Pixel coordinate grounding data
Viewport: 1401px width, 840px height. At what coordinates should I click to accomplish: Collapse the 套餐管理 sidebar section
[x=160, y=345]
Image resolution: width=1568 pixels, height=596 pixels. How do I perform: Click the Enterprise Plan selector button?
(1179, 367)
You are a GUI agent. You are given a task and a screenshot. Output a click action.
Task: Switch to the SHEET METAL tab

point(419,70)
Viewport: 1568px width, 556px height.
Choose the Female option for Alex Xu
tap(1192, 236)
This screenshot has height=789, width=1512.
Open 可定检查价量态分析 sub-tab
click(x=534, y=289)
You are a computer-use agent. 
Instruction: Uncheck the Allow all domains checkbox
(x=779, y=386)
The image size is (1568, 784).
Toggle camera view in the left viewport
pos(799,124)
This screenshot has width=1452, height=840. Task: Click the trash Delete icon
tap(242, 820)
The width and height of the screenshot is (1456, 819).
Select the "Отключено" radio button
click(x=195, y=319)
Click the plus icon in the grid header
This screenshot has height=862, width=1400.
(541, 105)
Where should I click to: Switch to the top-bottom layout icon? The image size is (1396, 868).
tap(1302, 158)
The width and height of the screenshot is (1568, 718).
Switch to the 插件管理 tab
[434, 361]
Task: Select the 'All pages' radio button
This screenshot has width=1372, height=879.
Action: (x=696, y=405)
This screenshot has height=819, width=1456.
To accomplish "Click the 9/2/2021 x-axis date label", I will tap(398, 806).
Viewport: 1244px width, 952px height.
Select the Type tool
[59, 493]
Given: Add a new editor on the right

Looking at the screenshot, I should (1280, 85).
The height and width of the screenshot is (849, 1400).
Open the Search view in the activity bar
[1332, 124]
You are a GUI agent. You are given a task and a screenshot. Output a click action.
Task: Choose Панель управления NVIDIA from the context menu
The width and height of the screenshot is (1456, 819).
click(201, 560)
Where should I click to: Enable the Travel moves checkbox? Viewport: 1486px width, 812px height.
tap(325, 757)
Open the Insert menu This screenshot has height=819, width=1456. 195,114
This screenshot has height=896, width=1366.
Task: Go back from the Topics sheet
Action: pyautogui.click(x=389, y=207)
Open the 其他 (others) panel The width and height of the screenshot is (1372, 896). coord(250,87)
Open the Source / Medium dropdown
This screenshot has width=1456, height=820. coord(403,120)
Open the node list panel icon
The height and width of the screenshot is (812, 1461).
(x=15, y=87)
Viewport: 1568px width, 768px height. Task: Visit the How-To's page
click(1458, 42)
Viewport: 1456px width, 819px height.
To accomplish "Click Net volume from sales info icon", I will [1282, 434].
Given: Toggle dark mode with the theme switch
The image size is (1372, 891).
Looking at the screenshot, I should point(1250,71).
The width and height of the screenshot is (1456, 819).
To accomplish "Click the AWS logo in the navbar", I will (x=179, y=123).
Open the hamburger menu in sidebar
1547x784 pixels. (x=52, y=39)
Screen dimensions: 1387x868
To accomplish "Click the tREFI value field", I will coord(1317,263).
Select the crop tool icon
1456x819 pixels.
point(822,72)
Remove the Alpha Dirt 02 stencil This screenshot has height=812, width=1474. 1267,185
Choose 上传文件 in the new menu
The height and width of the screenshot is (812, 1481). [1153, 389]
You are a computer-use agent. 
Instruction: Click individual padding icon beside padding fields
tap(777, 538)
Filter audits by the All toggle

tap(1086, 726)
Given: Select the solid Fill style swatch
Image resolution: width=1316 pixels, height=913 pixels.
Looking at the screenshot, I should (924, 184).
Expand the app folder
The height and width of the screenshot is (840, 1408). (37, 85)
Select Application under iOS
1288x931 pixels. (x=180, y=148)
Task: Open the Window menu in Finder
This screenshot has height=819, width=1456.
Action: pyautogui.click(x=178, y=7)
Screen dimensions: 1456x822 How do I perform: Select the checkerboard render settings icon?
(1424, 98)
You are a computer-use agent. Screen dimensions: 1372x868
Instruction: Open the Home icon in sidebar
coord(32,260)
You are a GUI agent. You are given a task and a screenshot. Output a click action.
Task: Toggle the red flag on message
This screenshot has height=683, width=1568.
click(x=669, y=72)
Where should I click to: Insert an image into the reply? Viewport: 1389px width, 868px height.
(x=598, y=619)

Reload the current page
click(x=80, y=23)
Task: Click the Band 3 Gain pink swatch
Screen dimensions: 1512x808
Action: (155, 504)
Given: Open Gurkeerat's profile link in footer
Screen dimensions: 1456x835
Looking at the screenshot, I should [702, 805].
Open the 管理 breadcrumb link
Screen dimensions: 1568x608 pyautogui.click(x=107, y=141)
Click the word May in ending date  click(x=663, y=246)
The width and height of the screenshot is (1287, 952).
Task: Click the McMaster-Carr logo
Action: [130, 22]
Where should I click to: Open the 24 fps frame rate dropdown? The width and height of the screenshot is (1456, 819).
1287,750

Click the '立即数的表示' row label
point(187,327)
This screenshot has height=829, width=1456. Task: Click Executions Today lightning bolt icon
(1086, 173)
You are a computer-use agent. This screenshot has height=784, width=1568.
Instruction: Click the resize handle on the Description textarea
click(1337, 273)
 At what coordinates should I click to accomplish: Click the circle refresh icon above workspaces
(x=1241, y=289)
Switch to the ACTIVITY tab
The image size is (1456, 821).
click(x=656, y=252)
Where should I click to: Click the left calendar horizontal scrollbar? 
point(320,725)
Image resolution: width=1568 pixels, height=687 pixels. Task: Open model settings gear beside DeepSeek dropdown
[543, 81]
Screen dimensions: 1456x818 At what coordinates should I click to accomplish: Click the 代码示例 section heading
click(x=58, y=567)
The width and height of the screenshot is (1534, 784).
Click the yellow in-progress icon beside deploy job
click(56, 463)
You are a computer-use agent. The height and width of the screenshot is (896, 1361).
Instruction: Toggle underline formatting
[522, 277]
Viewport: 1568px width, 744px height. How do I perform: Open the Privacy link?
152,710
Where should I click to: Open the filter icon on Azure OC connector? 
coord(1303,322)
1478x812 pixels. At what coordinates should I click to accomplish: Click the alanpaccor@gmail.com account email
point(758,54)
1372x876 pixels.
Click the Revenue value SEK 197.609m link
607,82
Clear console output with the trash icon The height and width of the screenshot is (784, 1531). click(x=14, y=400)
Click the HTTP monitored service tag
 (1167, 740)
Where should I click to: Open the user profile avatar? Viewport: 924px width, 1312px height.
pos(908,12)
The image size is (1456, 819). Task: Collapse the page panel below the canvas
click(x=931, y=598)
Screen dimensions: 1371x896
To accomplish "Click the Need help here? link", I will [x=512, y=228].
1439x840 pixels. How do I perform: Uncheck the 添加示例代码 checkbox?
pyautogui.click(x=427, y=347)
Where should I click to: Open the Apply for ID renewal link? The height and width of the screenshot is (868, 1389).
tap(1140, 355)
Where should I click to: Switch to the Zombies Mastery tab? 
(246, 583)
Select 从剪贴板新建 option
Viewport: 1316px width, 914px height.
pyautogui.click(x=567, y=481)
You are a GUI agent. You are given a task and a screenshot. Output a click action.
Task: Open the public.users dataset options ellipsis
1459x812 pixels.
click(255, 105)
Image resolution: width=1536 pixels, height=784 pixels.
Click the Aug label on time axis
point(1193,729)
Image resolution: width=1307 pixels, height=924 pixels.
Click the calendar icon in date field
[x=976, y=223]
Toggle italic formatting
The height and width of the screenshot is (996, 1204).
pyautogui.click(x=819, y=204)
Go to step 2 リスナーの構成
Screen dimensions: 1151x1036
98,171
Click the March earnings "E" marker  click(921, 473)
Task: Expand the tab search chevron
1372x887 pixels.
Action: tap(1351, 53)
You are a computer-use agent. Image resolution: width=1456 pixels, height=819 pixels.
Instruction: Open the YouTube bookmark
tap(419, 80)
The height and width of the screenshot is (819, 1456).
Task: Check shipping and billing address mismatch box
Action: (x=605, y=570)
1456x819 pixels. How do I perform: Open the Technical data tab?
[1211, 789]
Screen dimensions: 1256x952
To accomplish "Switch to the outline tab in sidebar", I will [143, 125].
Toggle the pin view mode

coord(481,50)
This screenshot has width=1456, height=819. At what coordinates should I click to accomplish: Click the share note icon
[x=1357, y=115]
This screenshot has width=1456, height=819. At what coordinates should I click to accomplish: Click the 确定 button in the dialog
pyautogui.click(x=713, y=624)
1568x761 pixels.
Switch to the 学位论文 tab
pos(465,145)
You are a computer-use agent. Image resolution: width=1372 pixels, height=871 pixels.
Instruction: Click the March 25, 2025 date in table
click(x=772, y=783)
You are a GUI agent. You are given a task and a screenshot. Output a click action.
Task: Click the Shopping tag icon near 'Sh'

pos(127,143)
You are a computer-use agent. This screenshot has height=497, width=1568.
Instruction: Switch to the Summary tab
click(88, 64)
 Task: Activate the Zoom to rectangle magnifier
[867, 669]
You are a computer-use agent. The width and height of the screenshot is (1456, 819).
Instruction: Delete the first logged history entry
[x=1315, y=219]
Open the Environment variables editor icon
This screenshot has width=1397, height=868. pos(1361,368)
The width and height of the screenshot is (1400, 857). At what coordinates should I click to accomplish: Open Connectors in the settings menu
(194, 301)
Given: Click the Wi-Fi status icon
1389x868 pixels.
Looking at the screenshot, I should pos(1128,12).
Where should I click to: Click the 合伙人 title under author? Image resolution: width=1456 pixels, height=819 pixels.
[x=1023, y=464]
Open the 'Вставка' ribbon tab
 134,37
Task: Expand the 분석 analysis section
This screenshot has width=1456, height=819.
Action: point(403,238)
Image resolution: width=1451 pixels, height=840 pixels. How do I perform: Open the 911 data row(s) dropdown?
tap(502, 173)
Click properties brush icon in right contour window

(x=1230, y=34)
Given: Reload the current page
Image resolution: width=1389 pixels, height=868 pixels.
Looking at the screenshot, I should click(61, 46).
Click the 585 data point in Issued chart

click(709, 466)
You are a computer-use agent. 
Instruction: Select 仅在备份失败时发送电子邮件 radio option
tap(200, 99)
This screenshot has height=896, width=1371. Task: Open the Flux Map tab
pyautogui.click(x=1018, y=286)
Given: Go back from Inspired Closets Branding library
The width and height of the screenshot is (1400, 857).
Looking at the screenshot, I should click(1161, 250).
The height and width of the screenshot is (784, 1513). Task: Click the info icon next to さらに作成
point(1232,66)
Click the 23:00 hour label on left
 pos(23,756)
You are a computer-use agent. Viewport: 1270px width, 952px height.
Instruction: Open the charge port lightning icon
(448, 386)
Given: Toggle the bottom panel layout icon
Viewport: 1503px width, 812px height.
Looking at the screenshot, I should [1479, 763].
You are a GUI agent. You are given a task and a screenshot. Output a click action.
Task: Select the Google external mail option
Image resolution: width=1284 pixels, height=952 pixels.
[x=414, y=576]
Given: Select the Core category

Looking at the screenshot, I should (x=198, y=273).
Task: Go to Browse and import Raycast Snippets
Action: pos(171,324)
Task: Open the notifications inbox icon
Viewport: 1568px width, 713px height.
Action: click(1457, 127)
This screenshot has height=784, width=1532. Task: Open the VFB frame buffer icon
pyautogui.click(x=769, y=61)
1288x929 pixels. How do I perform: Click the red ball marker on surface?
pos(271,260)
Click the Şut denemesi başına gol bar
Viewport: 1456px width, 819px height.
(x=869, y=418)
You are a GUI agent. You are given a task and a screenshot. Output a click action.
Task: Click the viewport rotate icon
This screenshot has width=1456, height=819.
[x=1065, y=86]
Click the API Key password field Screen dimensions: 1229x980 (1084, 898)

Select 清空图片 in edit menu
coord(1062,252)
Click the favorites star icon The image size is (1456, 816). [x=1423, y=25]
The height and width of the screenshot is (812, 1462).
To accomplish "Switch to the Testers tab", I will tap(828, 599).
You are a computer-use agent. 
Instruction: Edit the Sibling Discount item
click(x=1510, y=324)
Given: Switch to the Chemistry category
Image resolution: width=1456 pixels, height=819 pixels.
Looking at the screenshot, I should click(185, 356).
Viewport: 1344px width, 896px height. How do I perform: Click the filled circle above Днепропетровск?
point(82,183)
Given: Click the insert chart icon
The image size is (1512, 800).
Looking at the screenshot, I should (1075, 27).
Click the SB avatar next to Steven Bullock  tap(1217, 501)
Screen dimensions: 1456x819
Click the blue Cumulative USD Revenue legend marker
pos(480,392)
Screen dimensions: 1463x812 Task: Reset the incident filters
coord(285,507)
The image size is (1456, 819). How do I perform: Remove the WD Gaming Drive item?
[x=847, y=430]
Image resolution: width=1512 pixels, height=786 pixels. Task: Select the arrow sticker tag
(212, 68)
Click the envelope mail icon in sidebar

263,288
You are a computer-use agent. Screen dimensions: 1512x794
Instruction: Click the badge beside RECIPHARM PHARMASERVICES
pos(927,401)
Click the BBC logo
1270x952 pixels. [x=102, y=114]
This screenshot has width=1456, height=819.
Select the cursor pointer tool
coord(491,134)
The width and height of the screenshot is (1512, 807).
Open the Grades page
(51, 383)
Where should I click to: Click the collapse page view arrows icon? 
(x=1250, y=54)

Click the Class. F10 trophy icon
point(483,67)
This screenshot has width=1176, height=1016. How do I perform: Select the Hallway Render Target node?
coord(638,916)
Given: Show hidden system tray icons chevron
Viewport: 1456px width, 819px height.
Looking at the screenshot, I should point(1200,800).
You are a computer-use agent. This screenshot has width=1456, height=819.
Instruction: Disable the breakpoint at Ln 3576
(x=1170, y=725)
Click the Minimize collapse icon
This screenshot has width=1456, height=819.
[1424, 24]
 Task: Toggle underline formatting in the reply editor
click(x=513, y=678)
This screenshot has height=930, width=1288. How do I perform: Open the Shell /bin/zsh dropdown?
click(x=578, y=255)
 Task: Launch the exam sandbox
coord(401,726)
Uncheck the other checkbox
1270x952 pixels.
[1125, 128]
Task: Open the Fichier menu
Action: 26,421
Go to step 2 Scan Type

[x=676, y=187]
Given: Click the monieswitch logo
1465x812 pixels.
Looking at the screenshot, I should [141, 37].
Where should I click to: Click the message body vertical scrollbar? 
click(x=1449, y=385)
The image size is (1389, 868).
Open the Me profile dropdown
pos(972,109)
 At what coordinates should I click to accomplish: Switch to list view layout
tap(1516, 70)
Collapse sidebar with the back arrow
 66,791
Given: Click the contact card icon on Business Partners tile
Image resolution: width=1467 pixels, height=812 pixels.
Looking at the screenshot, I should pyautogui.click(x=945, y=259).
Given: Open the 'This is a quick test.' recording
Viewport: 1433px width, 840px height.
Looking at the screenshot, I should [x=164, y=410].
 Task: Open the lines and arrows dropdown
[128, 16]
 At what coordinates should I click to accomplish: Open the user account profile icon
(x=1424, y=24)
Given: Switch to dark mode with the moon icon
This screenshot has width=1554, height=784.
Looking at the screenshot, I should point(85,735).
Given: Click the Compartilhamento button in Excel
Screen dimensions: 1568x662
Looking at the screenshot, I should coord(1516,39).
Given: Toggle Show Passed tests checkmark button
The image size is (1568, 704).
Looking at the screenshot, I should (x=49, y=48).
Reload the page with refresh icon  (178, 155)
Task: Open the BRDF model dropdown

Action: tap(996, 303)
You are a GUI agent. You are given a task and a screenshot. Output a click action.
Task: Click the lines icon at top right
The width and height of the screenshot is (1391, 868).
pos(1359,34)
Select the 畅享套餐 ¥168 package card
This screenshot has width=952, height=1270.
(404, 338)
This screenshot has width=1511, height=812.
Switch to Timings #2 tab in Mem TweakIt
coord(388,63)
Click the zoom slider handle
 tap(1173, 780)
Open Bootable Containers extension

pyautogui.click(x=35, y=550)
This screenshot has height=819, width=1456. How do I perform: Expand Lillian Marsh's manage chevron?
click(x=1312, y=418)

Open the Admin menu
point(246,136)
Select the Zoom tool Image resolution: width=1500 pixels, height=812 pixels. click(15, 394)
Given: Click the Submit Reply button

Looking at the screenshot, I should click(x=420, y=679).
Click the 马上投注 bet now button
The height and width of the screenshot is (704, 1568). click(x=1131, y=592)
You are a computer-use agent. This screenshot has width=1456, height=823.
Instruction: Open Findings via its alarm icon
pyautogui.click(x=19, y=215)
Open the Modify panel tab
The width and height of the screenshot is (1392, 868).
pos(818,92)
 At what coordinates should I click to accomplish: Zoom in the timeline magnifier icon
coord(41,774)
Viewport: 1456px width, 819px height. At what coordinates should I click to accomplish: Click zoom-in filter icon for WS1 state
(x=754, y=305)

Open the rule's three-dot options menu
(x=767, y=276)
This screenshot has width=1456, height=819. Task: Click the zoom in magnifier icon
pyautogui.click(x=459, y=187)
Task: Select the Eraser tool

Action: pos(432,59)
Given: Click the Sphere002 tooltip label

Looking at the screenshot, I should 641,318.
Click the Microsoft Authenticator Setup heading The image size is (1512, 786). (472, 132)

Activity - Across the data, find each line that has "dark" in it and copy that line.

Solution -
Given: Toggle dark mode with the theme switch
Given: Switch to dark mode with the moon icon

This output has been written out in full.